Improving the security monitoring process
Βελτίωση της παρακολούθησης της ασφάλειας
Organizations that maintain information systems are constantly facing new security challenges in cyberspace, as individuals, organized groups, criminal organizations and nation sponsored actors, threaten their infrastructures having different motivation and aims. The need for business continuity and compliance to standards and laws, render their monitoring a necessity, to make the organization aware of its security posture and enable it to respond to security incidents. The problem that was investigated with this dissertation is the need for security monitoring in large-scale infrastructures composed of heterogeneous devices geographically dispersed, aiming to increase and optimize the capabilities of organizations. This research focused on the design of infrastructures for the management of the data (log data) that security monitoring relies on, aiming to address all aspects of the topic. Research started with literature review and resulted to the proposal of a methodology for the design of a log management infrastructure, addressing all aspects of the topic from the capture of requirements through out the collection of log data to a central location, and can be used as astep-by-step guide from the designer. It continued researching the need to validate the design of log management infrastructure, verifying that its users can actually perform the tasks that result from the requirements, as well as to ensure the optimal usage of its resources and exploitation of the collected log data. It concluded researching the ability to dynamically design a log management infrastructure able to evolve adopting to changing threat landscape it operates in. The introduction of the field of social network analysis to the design of such infrastructures was an innovation introduced by this research. The application of a this topic, well established in social sciences, proved to be an agile tool for managing the complexity of designing a large-scale infrastructure.

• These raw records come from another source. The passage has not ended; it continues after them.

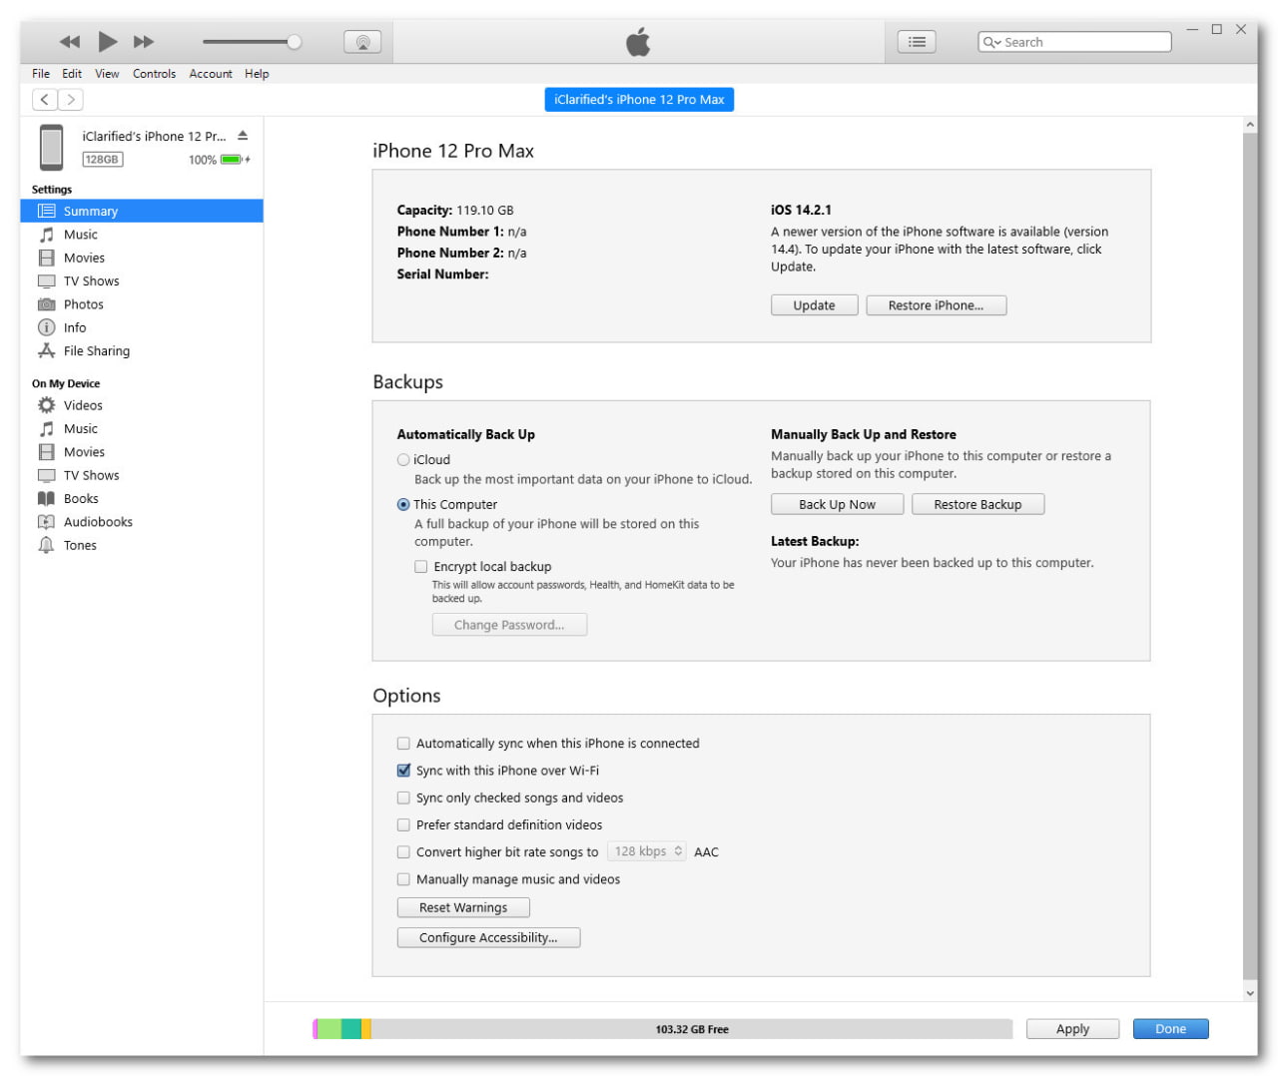Open the list view icon beside search
This screenshot has height=1076, width=1278.
point(917,42)
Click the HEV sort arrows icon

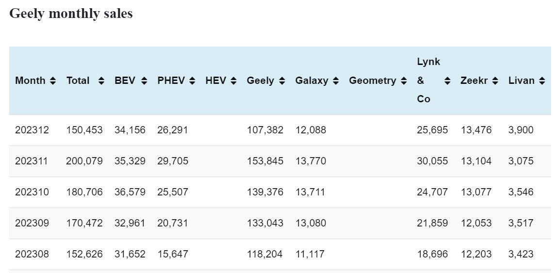(233, 81)
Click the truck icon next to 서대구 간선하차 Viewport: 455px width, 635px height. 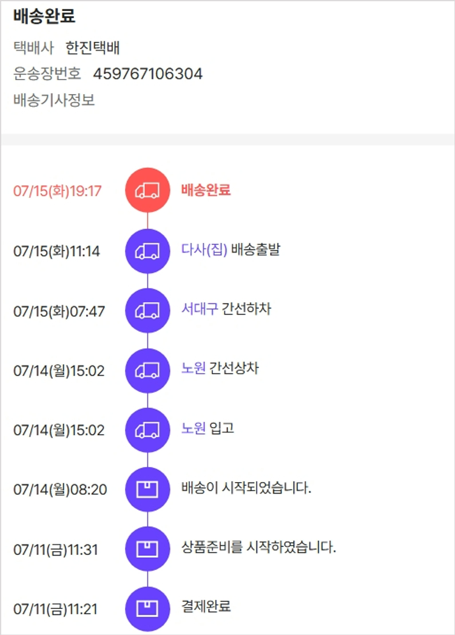click(147, 311)
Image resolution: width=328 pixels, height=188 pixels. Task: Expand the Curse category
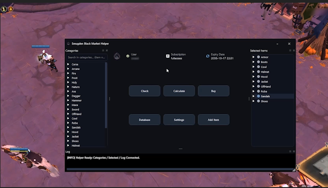68,64

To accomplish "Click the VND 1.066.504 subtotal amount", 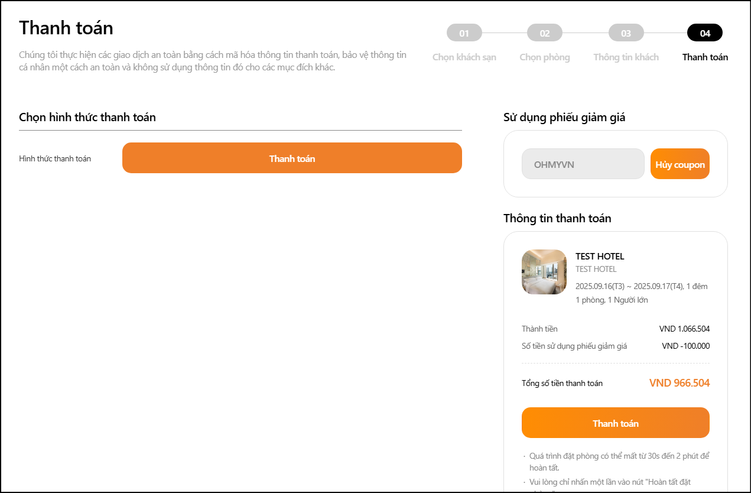I will [x=684, y=329].
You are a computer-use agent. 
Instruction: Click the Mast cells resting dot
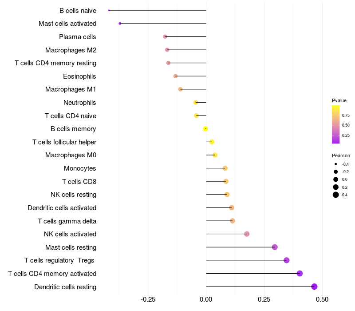click(x=275, y=247)
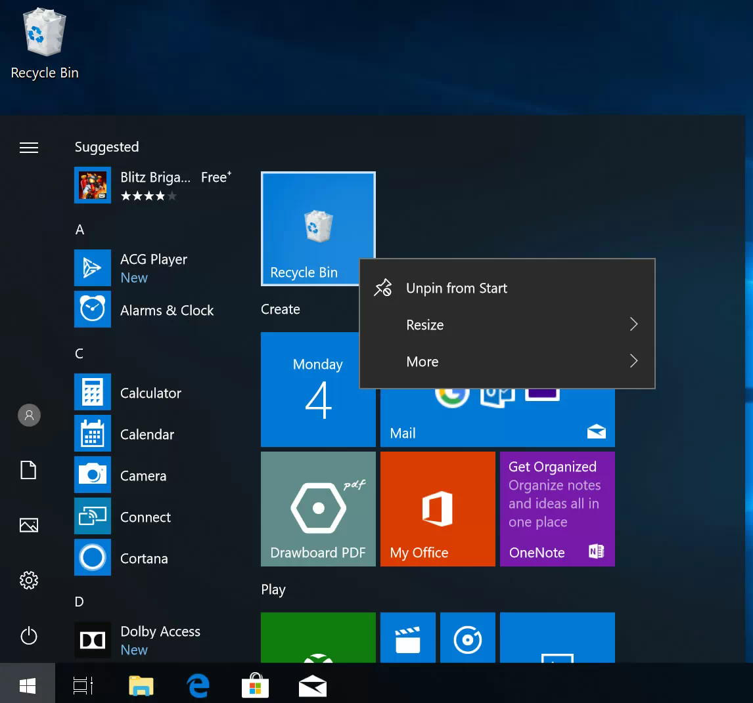Screen dimensions: 753x703
Task: Open the Connect app
Action: (145, 517)
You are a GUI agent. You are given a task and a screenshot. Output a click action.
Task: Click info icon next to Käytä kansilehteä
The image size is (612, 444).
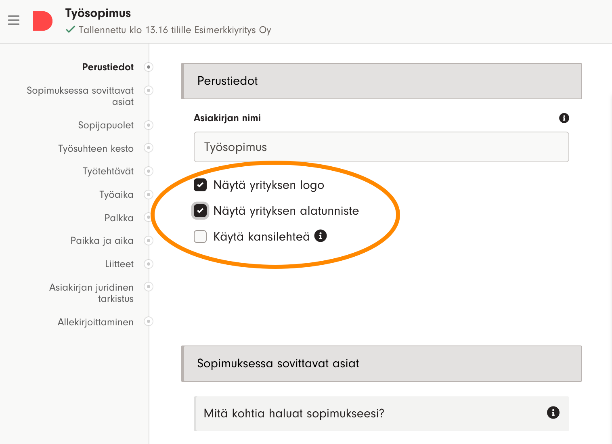tap(321, 236)
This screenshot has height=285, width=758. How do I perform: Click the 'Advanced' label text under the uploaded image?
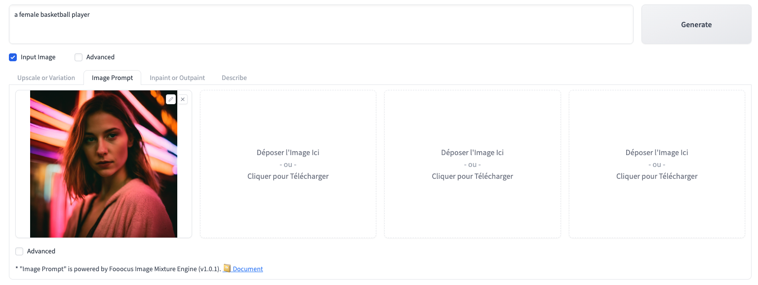point(41,251)
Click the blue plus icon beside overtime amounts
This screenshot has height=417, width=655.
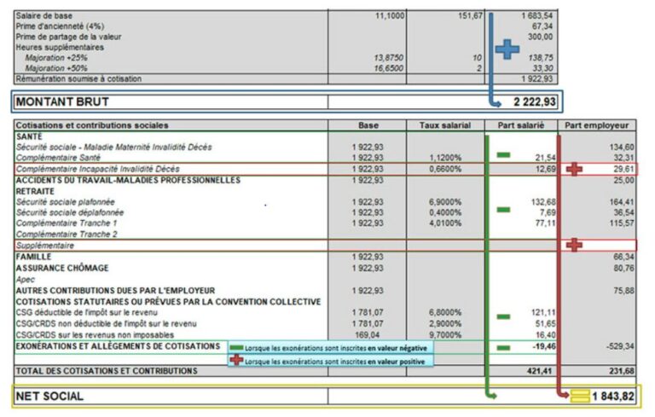[x=507, y=49]
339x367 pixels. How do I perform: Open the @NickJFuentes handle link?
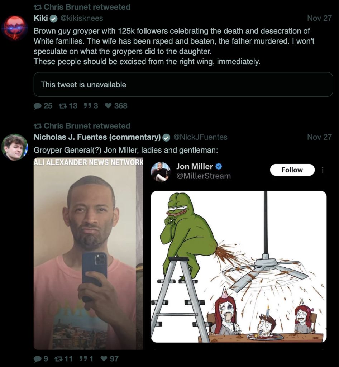pyautogui.click(x=200, y=137)
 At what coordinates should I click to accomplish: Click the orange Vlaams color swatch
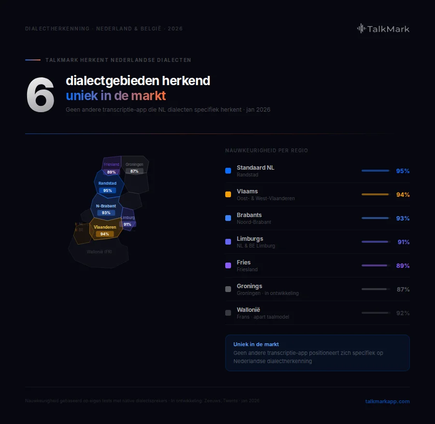228,194
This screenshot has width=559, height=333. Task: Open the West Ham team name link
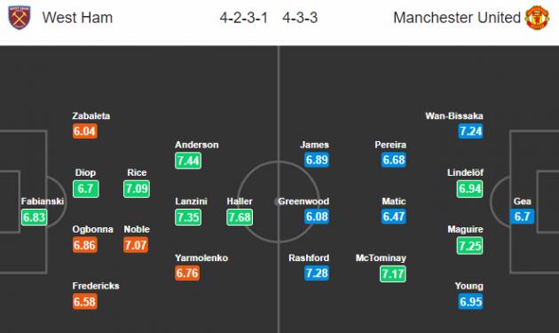(x=77, y=18)
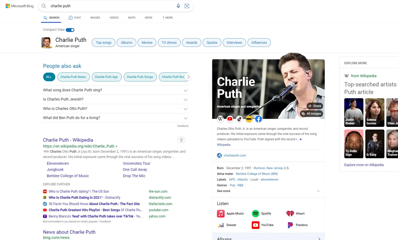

The measurements and analysis techniques available in social network analysis were used to justify and document design decisions and enabled the consideration of additional issues affecting the design. The artifacts of this research were demonstrated and evaluated performing case studies that used the infrastructure of the Greek Research and Technology Network (GRNET S.A), though future work could focus on industrial control systems (ICS), the Internet of Things (IoT) and maritime security.